- **Passage to read**:
----

Cinderella: Can Babson really be considered a Cinderella story if it wins two games this weekend when the Beavers are undefeated and ranked in the Top 10 nationally? Probably not, but there aren’t many other road teams who could win two games this weekend. Mount St. Mary has never reached the Sweet 16 and Bowdoin’s a tough place to win on the road in the NCAA tournament. That leaves us with Williams if it can get past Muhlenberg and surprise Rochester in the second round.

Champion: Amherst.

The Bloomington Bracket

Amherst vs. Kean. The Lord Jeffs have the motivation of their earlier loss to the Cougars. They have the experience of playing in the Final Four at Illinois Wesleyan. And the national championship game is to Amherst what the Final Four is to Kean – that prize that’s just eluded them the past couple years. So I’ll take Amherst here.

----

- **Given material**:

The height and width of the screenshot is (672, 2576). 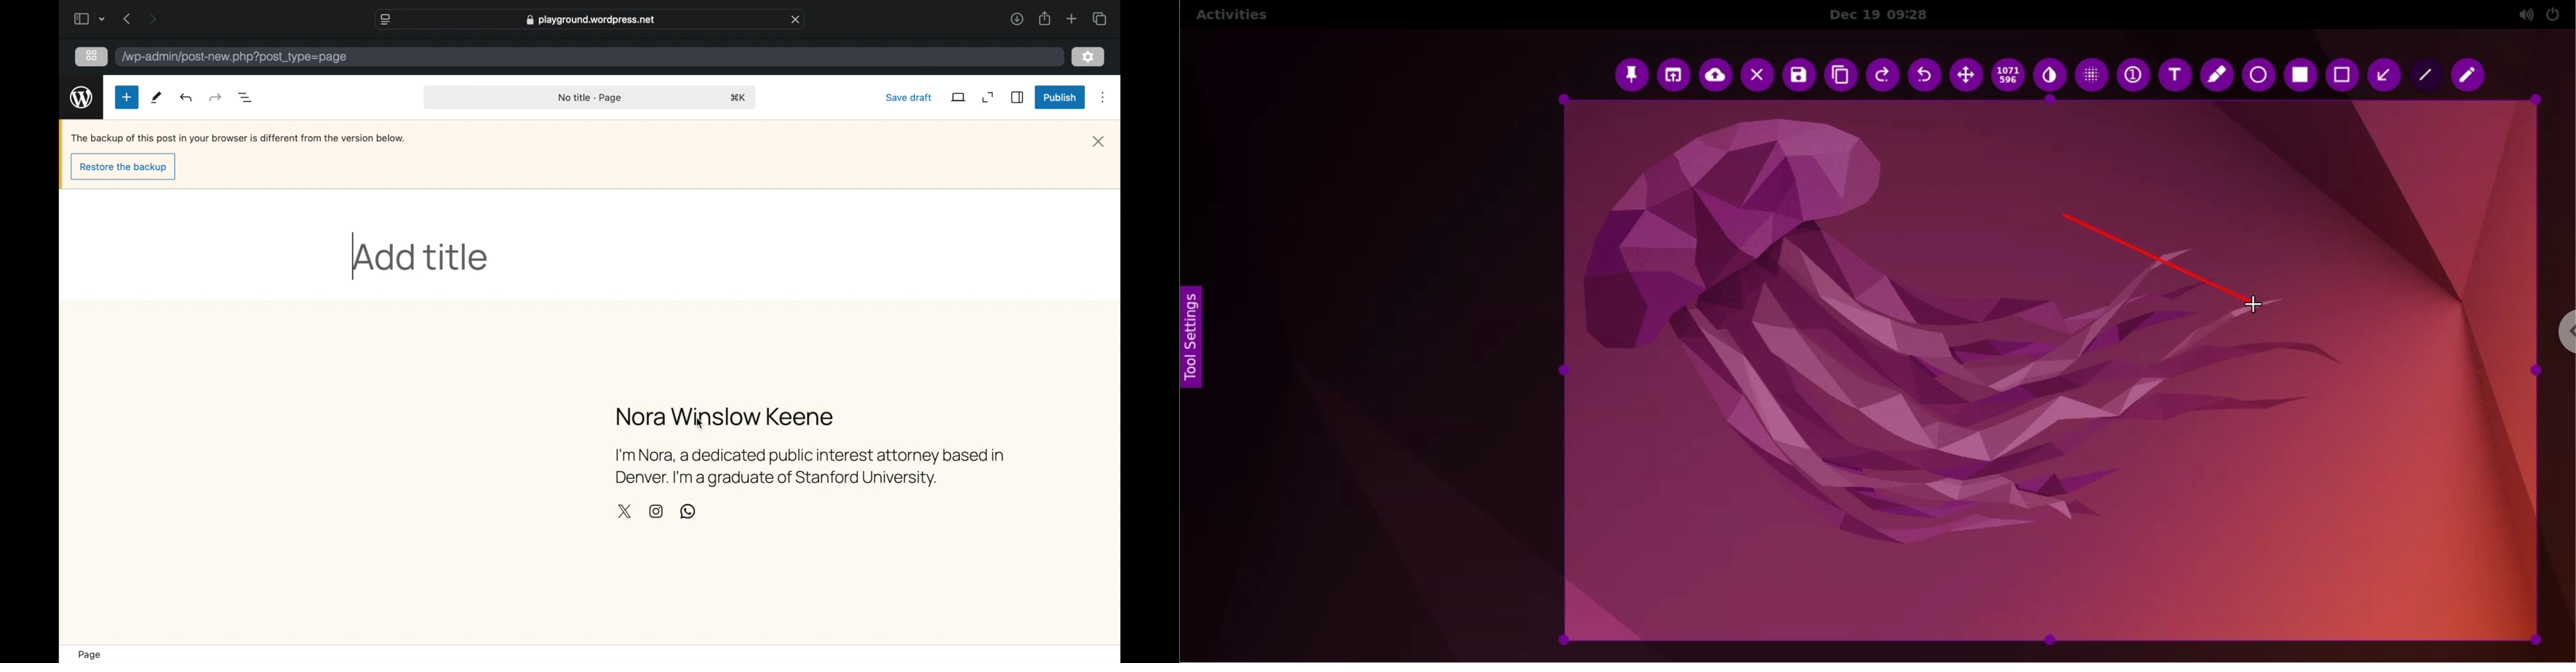 I want to click on share, so click(x=1044, y=18).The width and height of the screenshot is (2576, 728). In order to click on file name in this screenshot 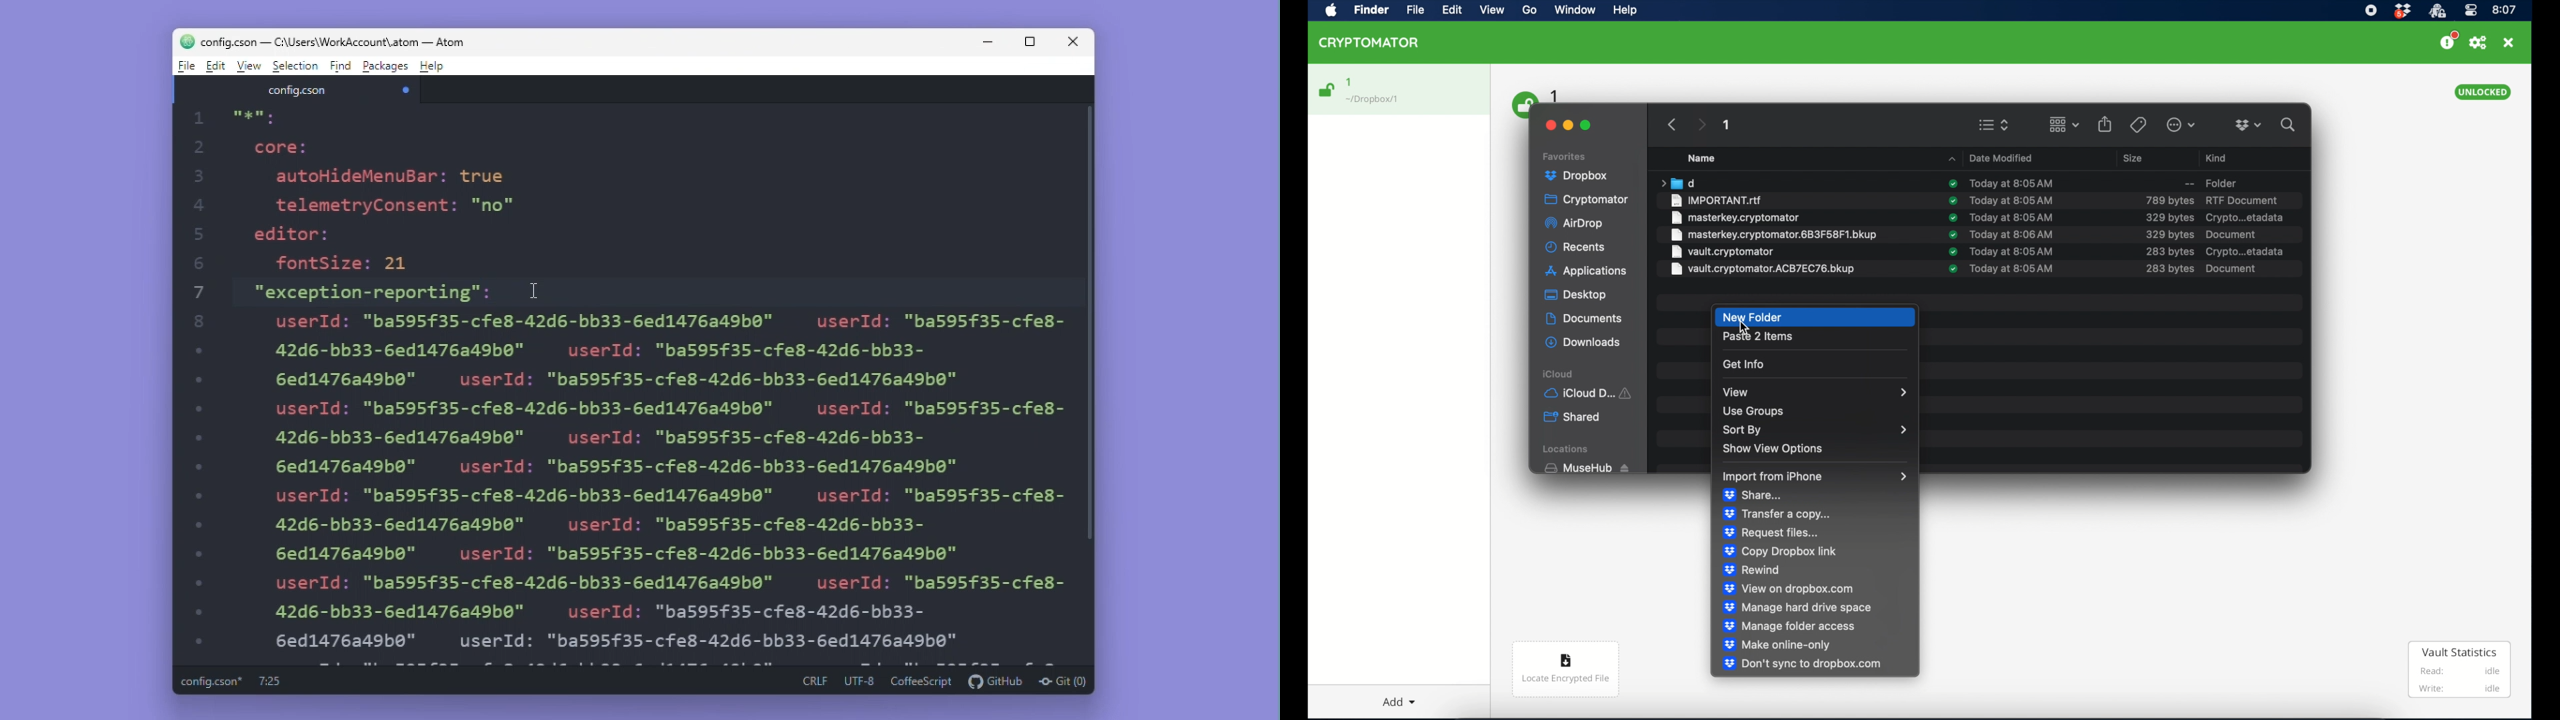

----

- **Brief**:
Reproduce the tournament preview from "Cinderella: Can Babson" to "Champion: Amherst.", swapping in "three games" wherever "two games" appears.

- **Solution to the problem**:
Cinderella: Can Babson really be considered a Cinderella story if it wins three games this weekend when the Beavers are undefeated and ranked in the Top 10 nationally? Probably not, but there aren’t many other road teams who could win three games this weekend. Mount St. Mary has never reached the Sweet 16 and Bowdoin’s a tough place to win on the road in the NCAA tournament. That leaves us with Williams if it can get past Muhlenberg and surprise Rochester in the second round.

Champion: Amherst.